Jobs:
1: Does each statement below agree with the passage on option delta? Answer yes or no for each, quoting the words from the passage that decide it. (a) The delta of an at-the-money put option is close to 0.5. (b) A call option's delta moves toward zero as the call goes deep out-of-the-money. (c) Greek measures assume that several factors vary at the same time.
2: Could you carry on the passage on option delta, picking up right after its final sentence?

Supplied text:

+-------+

It is important to keep in mind that Greek measures are based on the assumption that only one factor varies at a given time. Greeks are computed for derivatives on any underlying asset such as stocks and futures. However, in this chapter, we will deal with stock options.

Now, denote the value at time \(t\) of a derivative by \(f\left( t,{ S }_{ t } \right) \), that is, when the price of the underlying asset at \(t\) is \({ S }_{ t }\). The following are the Greeks.

The delta of an individual asset can be defined as:

$$ \Delta =\frac { \partial f }{ \partial { S }_{ t } } =\frac { \partial f }{ \partial { S }_{ t } } \left( t,{ S }_{ t } \right) = { \frac { \text{change in the option price }} { \text{change in the price of the underlying }} } $$

Note that we have assumed that the value of a derivative is a function of time \(t\) and the stock price \({ S }_{ t }\). It should be clear from here that the delta of the underlying stock is 1.

So, delta basically measures the option price change when the stock price increases by $1. It can also be defined as the number of shares in the portfolio that replicate the option or the sensitivity of the option to stock price changes.

For example, if we have a delta value of 0.5, it means that when the price of the underlying stock moves by a point, the price of the corresponding call option will change by half a point. If delta = 0.5, a $1 increase in the underlying stock’s price triggers a $0.5 increase in the price of the call option.

Delta is positive for a call option. This implies that as the stock price increases, so does the call option price.

Delta of a Call option is closely related to \(N\left( { d }_{ 1 } \right) \) in the Black-Scholes pricing model. Precisely,

$$ { \Delta }_{ c }={ e }^{ -qT }N\left( { d }_{ 1 } \right) $$

Where:

\({ d }_{ 1 } = \frac { ln\frac { { S }_{ 0 } }{ K } +\left[ r-\delta +\left( \frac { { \sigma }^{ 2 } }{ 2 } \right) \right] T }{ \sigma \sqrt { T } } \)

\(q\) = is the dividend yield\((\%)\)

\(S\) = price of the underlying

\(K\) = strike price of the option

\(r\) = risk-free interest rate

\(\sigma \) = volatility of the underlying

\(T\) = time to option’s expiry

Delta of a call option is always positive (between 0 and 1). The delta of an at-the-money call option is close to 0.5. Delta moves to 1 as the call goes deep in-the-money. It moves to zero as the call goes deep out-of-the-money.

The delta of a put option is:

$$ { \Delta }_{ P }={ e }^{ -qT }\left( N\left( { d }_{ 1 } \right) -1 \right) $$

It behaves similar to the call delta, except for the sign (between 0 and -1). As with the call delta, if there are no dividends,

$$ { \Delta }_{ P }={ e }^{ 0 }\left( N\left( { d }_{ 1 } \right) -1 \right) =\left( N\left( { d }_{ 1 } \right) -1 \right) $$

The delta of an at-the-money put option is close to -0.5. Delta moves to -1 as the put goes deep in-the-money. It moves to zero as the put goes deep out-of-the-money.

The delta of a forward contract is given by:

$$ { \Delta }_{ f }={ e }^{ -qT } $$

Where \(q\) is the dividend yield and \(T\) is time to expiry.

By definition, all forward positions have a delta of approximately 1. What does that imply?

+-------+

Data section:
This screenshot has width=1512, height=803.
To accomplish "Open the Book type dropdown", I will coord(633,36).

+-------+

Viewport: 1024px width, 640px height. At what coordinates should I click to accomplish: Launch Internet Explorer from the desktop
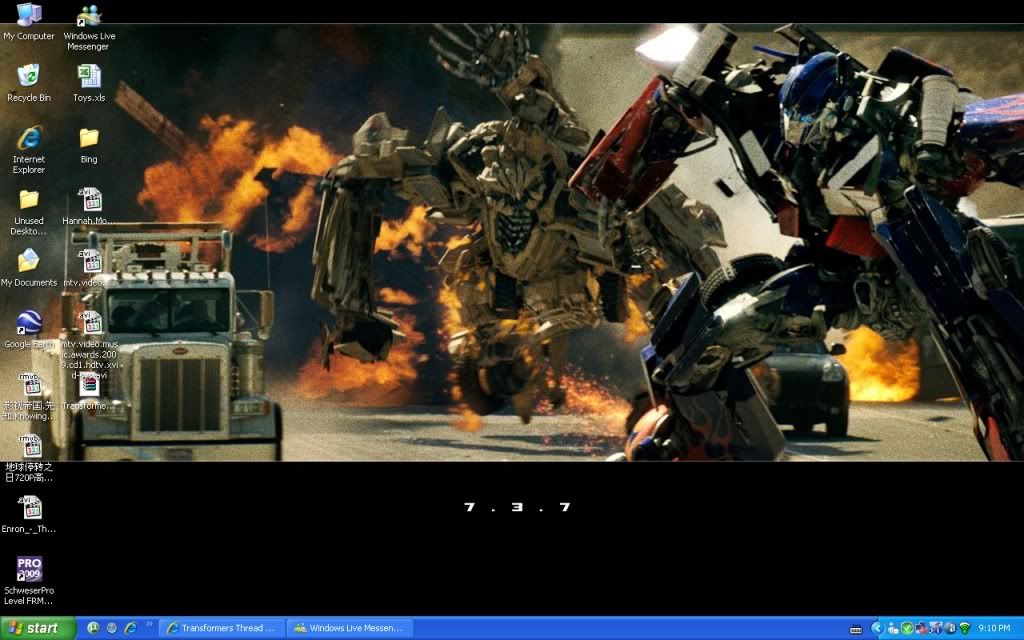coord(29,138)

+-------+

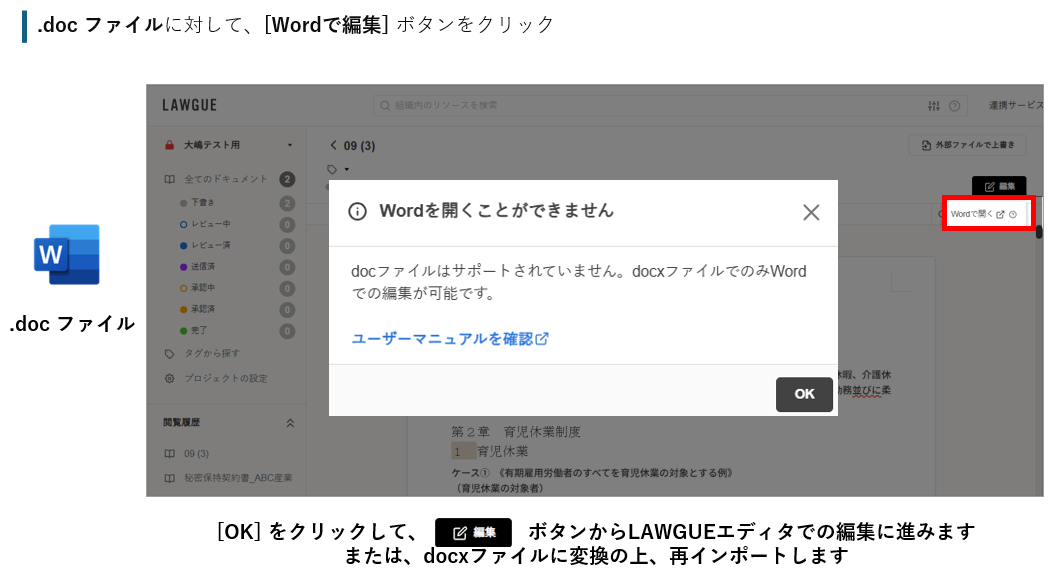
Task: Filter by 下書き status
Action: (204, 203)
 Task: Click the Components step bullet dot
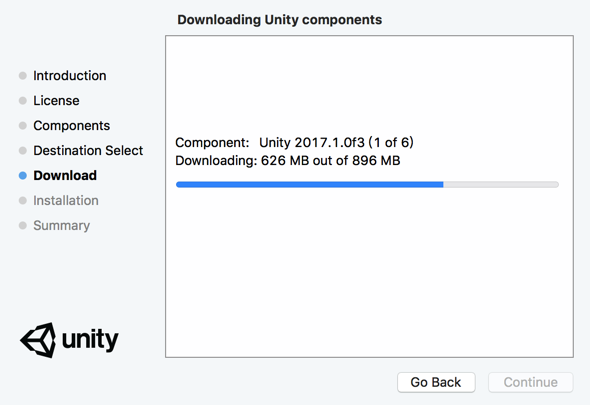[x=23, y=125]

+-------+

Set of answers:
1:
(a) No: "The delta of an at-the-money put option is close to -0.5."
(b) Yes: "It moves to zero as the call goes deep out-of-the-money."
(c) No: "Greek measures are based on the assumption that only one factor varies at a given time."

2:
It means that the underlying stock and the corresponding forward contract have a one-to-one relationship. As a result, a forward sale position can always be perfectly hedged by buying the same number of securities at the spot price.

Unlike forward contracts, the delta value of the futures contract is not ordinarily equal to 1. This is because futures and spot prices move in lockstep, but are not exactly identical.

For a futures position on a stock that does not pay dividends,

$$ { \Delta }_{ \text{futures} }={ e }^{ -qT } $$

Where \(r\) is the risk-free rate and \(T\) is the time to maturity.

For a futures position on a stock that pays a dividend,

$$ { \Delta }_{ f }={ e }^{ -\left( r-q \right) T } $$

Where \(q\) is the dividend yield.

Delta hedging is an attempt to reduce (hedge) the risk associated with price movements in the underlying, by offsetting long and short positions.

The intended sum of the Deltas of the individual assets in a portfolio should be close to zero. This is called the delta-hedging. For instance, a long call position could be offset by shorting the underlying stock. Since delta is actually a function of the price of the underlying asset, it continually changes as the underlying’s price changes.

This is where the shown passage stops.